Monday, November 4, 2019

Hey! It's Mercury Retrograde! Hey! Chill out, you!



Hello, friends! It's been a couple of months since I last blogged - because I've been bogged down. Been thrown into the busyness of rehearsals for a fundraiser I'm directing and performing in this holiday season. It's a treat and a half, having a great time, but whoosh! Busy not only directing, but accumulating sheet music, recordings, commissioning orchestrations, getting all these materials to the cast, writing the script, editing the script I didn't write, plus making sure items the costumer has pulled actually fit the cast, making sure rehearsal spaces have been secured, scheduling the rehearsals, making sure every disparate piece of the equation of the show is slowly coming together. Plus being a cheerleader for the process; that's the easy part though, because it's a labor of love I'm creating in honor of a dear friend who passed in June who was instrumental in this little show happening in the first place.

Let's add to that the sprained ankle. My hubby and I went on an architecture tour thingy of an old church in a nifty, gentrifying area of Chicago we'd never explored before. I walked up to the altar to take a snap, then turned and saw something else I wanted to take a snap of - forgetting about the two little steps I took initially. As my Mom would say, "You sprained it but GOOD." And I did. It turned every color found in an autumnal garden. After just over two weeks, I'm finally being able to consider taking normal steps down a staircase, rather than doing this oddball sideways descent, somehow reminiscent of an elderly, nearsighted crab.

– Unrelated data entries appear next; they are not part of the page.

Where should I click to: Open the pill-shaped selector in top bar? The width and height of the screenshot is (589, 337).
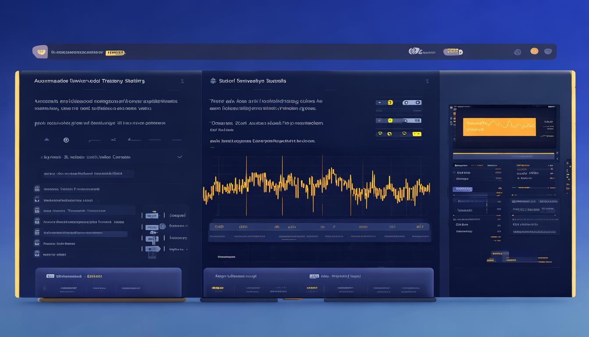(x=453, y=52)
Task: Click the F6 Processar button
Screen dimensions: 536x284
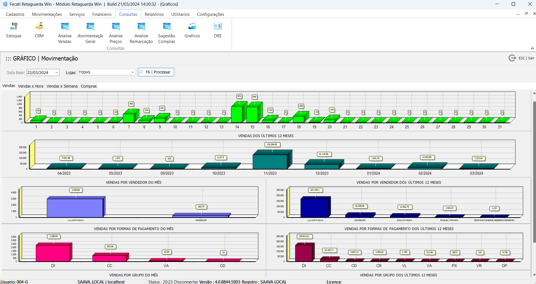Action: coord(156,72)
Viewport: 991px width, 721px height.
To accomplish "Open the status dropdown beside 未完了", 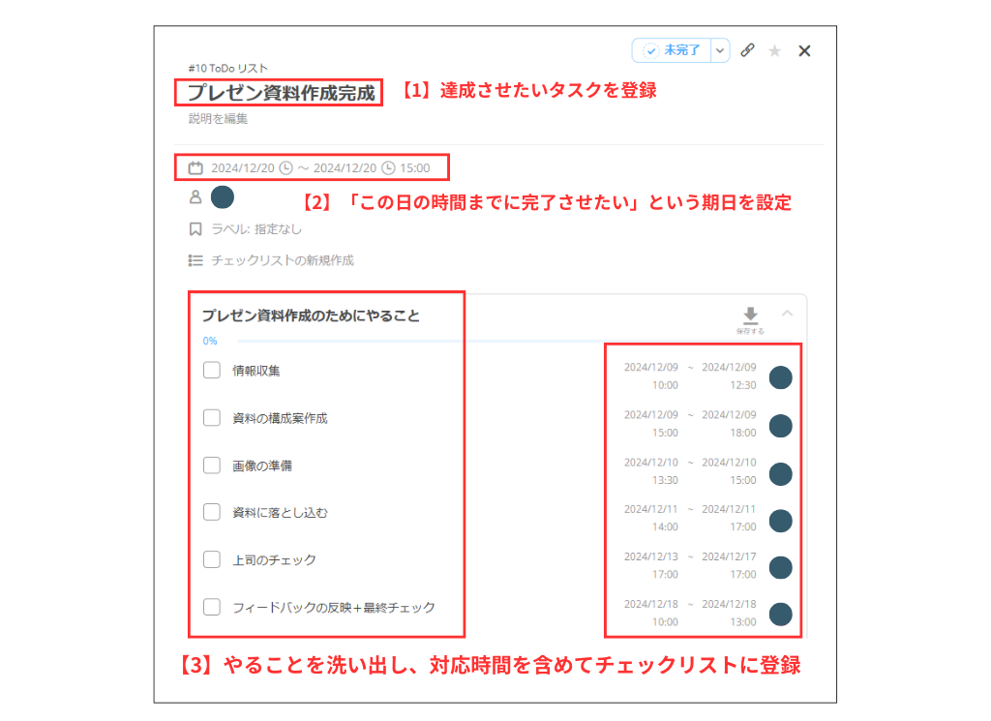I will 719,50.
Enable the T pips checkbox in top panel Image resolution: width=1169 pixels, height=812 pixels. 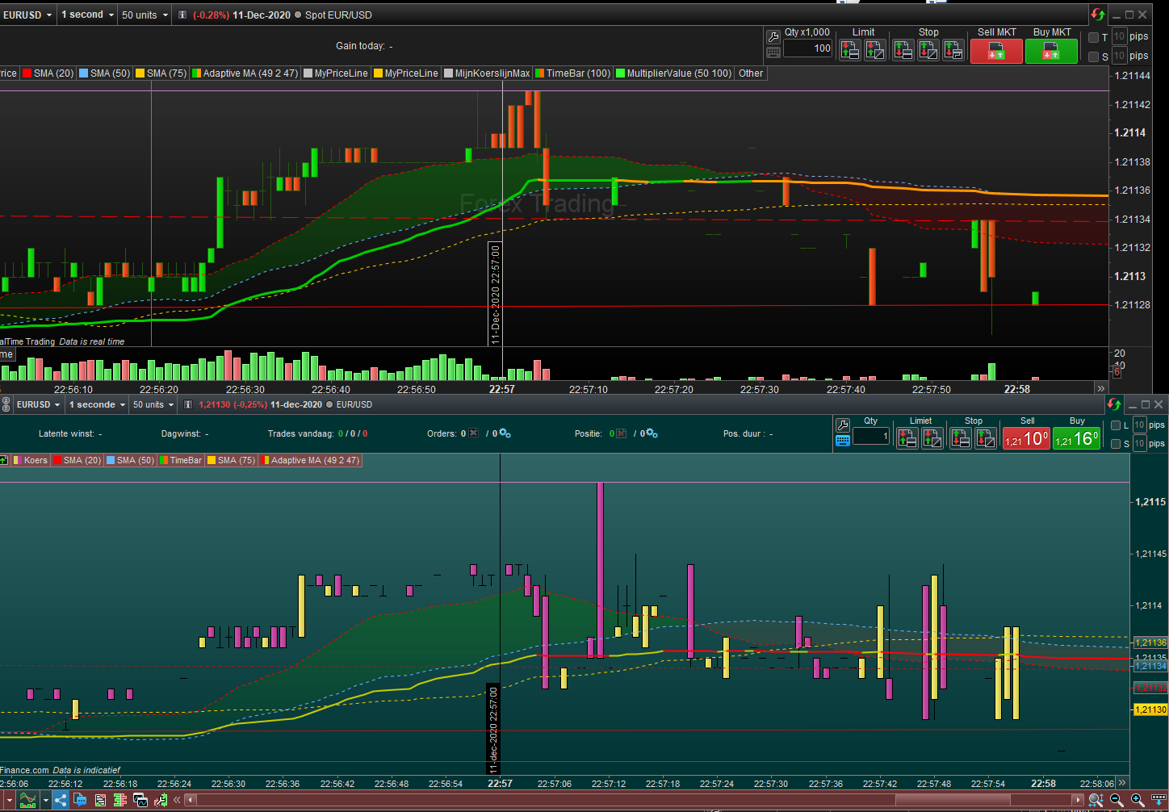[1094, 37]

Ah, the joys of being sidelined. 

No, really. The Joys of Being Sidelined.

Being super busy with the musical revue has taught me a couple things. One, always lead with love. I knew this from past directorial endeavors, but it's really hitting this time. After my friend Steve passed, my co-conspirator for this production, I had more than a passing thought of, "Well, the show is done. How can I do this without him?" But the answer is of course, the show must go on. There is no other choice. So, while the process can be bittersweet at times, anxiety-inducing at others, what keeps me anchored is knowing that Steve still has a hand in this process, that the finished product will be a delightful romp - and a heartfelt ode.

It's also taught me that, while directing and performing are in my heart, work in coaching, tarot, astrology, and the metaphysical run parallel in my soul. By not being able to attend certain spirit-focused lectures and group activities, I realized just how important this work is for me. My goal for next year is to build and grow the coaching, blend it with tarot, and become a certified astrologer, combining all three disciplines to help people explore and deepen the meaning in their lives.

And the sprained ankle? Having to slow down to a hobble has really made me take time to consider the things above more deeply. If it wasn't for the imposed slowdown, I wouldn't have had the time to read, meditate, listen to enlightening podcasts, and start planning my next moves as far as career and spirit work. 

Oh yeah, Mercury retrograde. This one is in Scorpio. It's asking us to delve deeply, to psychically sink back and take stock of the last three weeks or so and glean the lessons from that time period. It's asking us to slow down and consider the gifts we've been given. Shift your pace, take your foot off the gas, don't run quickly to the next "pretty shiny" - you're likely to fall off a church. It's an astrological sideline which can be embraced, not feared.

Go to your favorite coffee house. Order a comforting beverage. Sit down, do some writing. And reflect on how, as of late,  life has actually given you some mighty fine lemons for your lemonade.